Selling a business is not an easy thing to do, especially when it comes to determining its value. Unlike with a house or piece of commercial property, there isn’t really a standardized way to appraise businesses. Though you can put solid values on physical assets, it is much harder to value intangible assets such as patents. Still, when trying to sell your small business, it is important to find appropriate small business comps. Here are some tips for going about the valuation process.
When looking to value your business for a sale, there are two things you need to work out at the start: why you need the business valuation and assembling all the documents you will need for the valuation.
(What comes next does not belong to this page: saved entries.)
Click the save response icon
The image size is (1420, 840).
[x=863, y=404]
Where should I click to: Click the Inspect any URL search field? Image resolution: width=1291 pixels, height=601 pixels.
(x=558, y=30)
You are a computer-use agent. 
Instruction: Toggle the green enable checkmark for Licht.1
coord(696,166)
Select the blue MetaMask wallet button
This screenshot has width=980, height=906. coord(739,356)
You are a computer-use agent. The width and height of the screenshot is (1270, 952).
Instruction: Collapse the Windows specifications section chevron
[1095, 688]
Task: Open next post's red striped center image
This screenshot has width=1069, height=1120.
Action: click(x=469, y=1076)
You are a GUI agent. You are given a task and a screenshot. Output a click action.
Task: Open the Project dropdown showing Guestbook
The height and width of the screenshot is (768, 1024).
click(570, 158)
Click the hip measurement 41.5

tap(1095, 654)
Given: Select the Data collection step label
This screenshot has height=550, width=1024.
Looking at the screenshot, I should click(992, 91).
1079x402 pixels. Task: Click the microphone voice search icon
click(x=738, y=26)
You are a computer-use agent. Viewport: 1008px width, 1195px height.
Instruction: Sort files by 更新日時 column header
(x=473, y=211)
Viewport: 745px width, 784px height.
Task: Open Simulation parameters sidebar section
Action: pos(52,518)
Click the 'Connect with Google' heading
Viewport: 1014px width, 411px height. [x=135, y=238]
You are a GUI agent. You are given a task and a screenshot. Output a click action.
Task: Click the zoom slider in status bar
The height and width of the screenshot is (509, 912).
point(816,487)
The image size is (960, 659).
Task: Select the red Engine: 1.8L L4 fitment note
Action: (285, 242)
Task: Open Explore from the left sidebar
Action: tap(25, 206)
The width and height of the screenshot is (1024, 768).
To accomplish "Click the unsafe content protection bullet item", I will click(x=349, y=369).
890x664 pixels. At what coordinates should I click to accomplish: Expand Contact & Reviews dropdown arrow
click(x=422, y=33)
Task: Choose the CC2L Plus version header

Determining why you need the valuation is usually pretty clear, but you may need the help of a business valuation firm to know what documents you need to assemble. You usually need you profit and loss statements and a copy of your balance sheet. A potential buyer might also want to see things such as accounts receivables, sales contracts and other documents.
Once you have determined the reason for the valuation and gathered the appropriate documents, you have to figure out what type of valuation to use. There are essentially three ways to do that. You can look for recent sales of similar-sized businesses in your industry, which is where small business comps come in. You also can value your business strictly on the assets you have or you can base it on the earnings power your business has along with its risks. Of the three, valuing based on the assets is the most concrete, but that can undervalue your business if you don’t have a lot of assets. For example, such a valuation would work a lot better for a manufacturing plant with a lot of fixed assets but not so well for a retail business in leased space that keeps little inventory on hand. Using business valuation tools may help you determine which valuation method you should use to give the fairest valuation for both you and the buyer.